***** Listed entries *****
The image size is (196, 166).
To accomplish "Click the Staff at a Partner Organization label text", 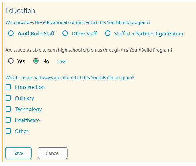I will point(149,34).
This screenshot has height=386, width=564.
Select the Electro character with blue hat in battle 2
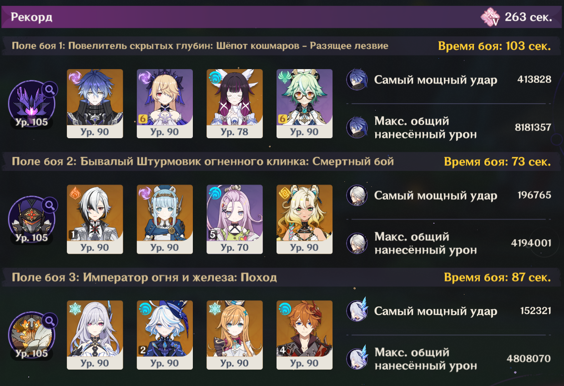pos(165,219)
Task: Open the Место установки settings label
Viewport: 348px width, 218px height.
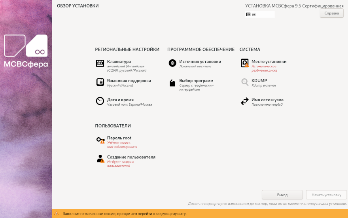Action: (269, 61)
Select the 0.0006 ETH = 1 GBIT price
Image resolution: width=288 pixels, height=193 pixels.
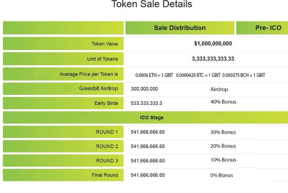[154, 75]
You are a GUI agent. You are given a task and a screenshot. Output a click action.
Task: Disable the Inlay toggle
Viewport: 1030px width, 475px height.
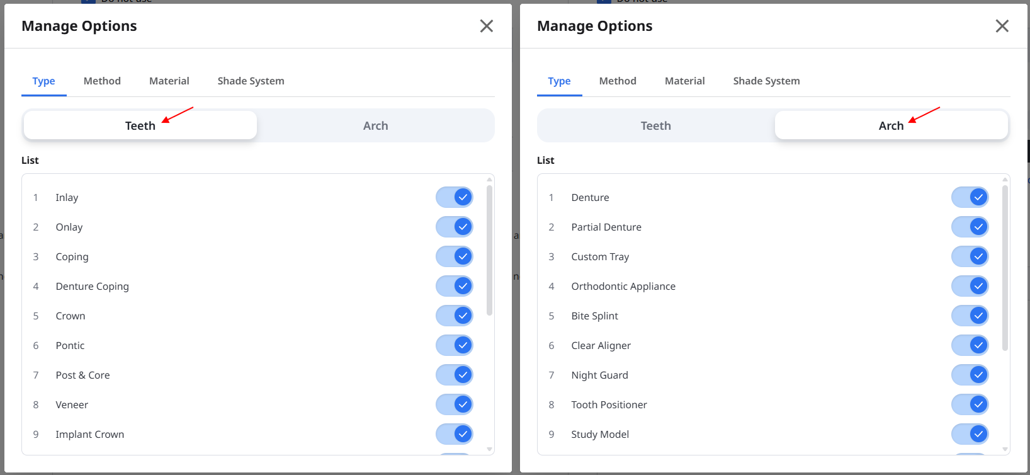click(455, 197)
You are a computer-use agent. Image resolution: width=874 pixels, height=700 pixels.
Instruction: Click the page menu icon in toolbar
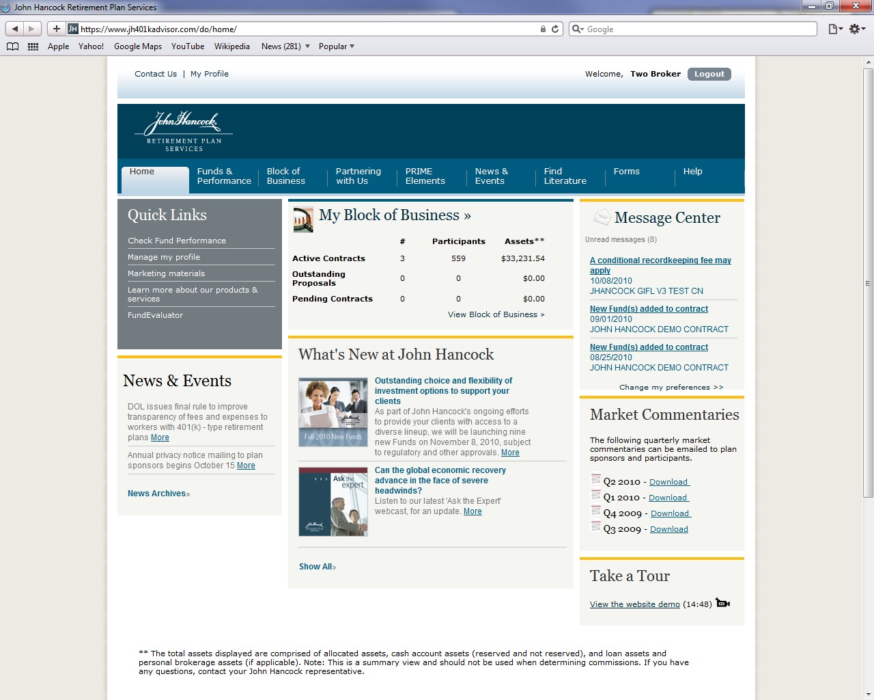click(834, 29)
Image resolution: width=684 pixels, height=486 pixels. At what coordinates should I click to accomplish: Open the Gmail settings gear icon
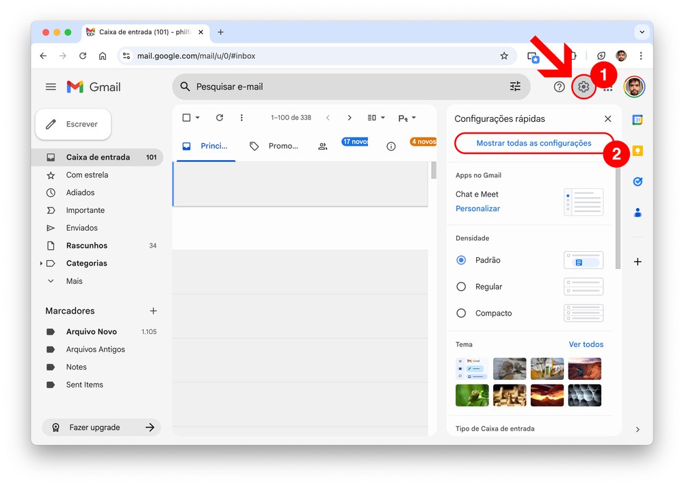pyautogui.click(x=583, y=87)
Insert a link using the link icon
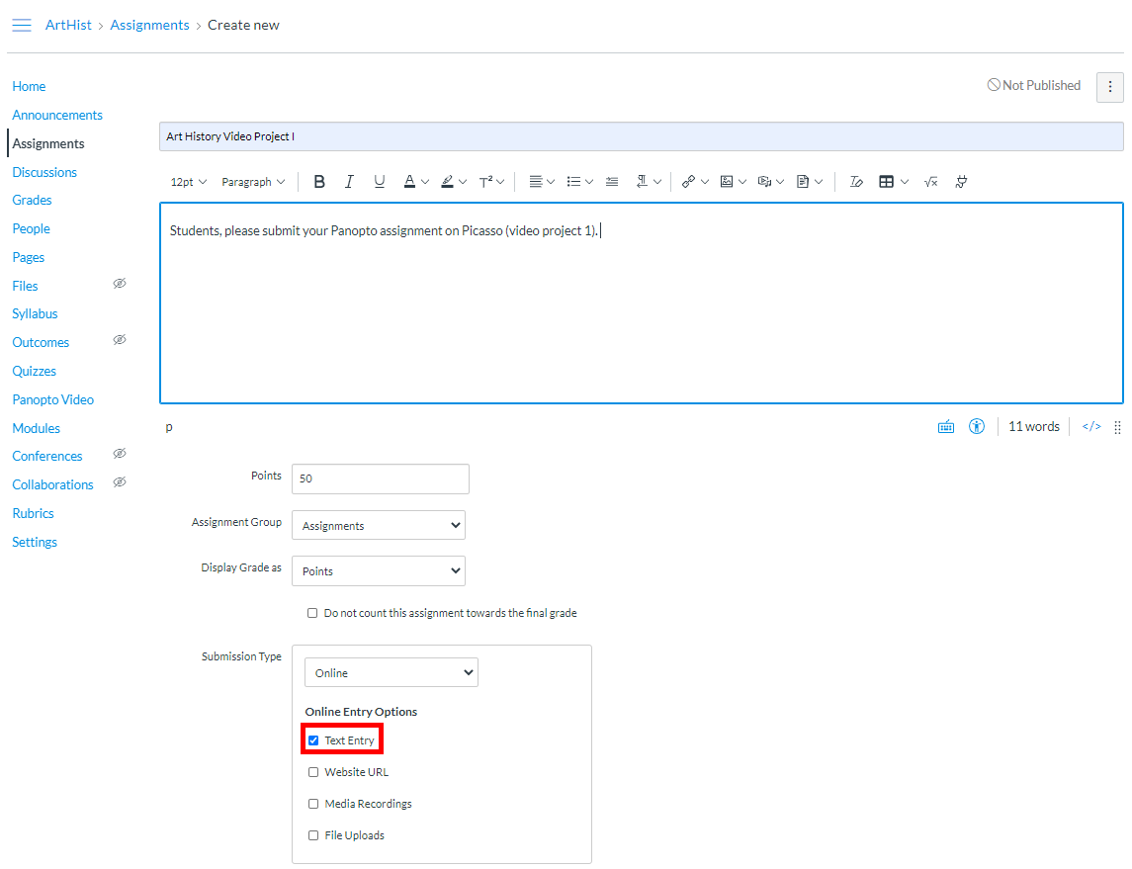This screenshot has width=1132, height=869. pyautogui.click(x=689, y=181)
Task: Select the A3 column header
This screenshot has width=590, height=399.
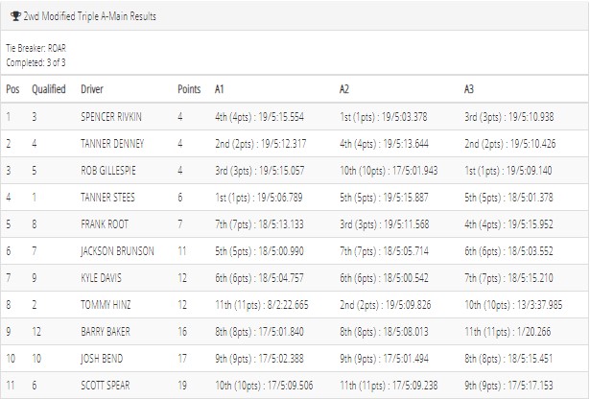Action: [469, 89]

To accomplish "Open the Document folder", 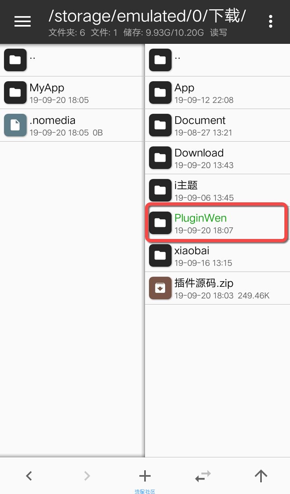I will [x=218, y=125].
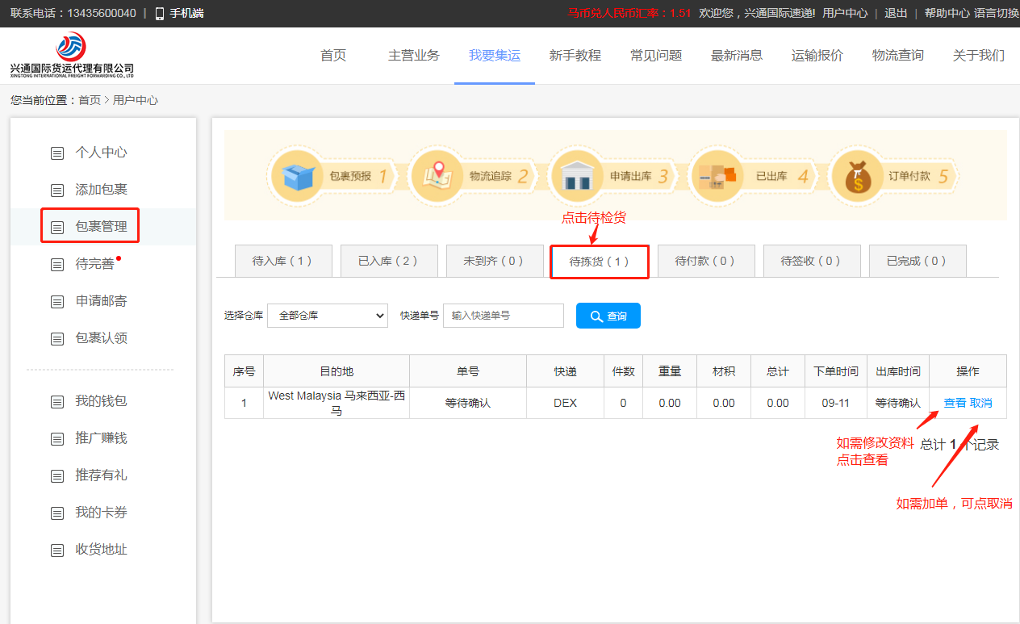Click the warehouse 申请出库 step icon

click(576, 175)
*****
→ **Task**:
Copy back exactly the lines above from the one containing "This screenshot has height=386, width=564." through the one containing "You are a GUI", and leave every picture behind.

→ **Result**:
This screenshot has height=386, width=564.
Select the Electro character with blue hat in battle 2
pos(165,219)
Task: Open the Место установки settings label
Viewport: 348px width, 218px height.
Action: (269, 61)
Select the 0.0006 ETH = 1 GBIT price
Image resolution: width=288 pixels, height=193 pixels.
[154, 75]
You are a GUI agent. You are given a task and a screenshot. Output a click action.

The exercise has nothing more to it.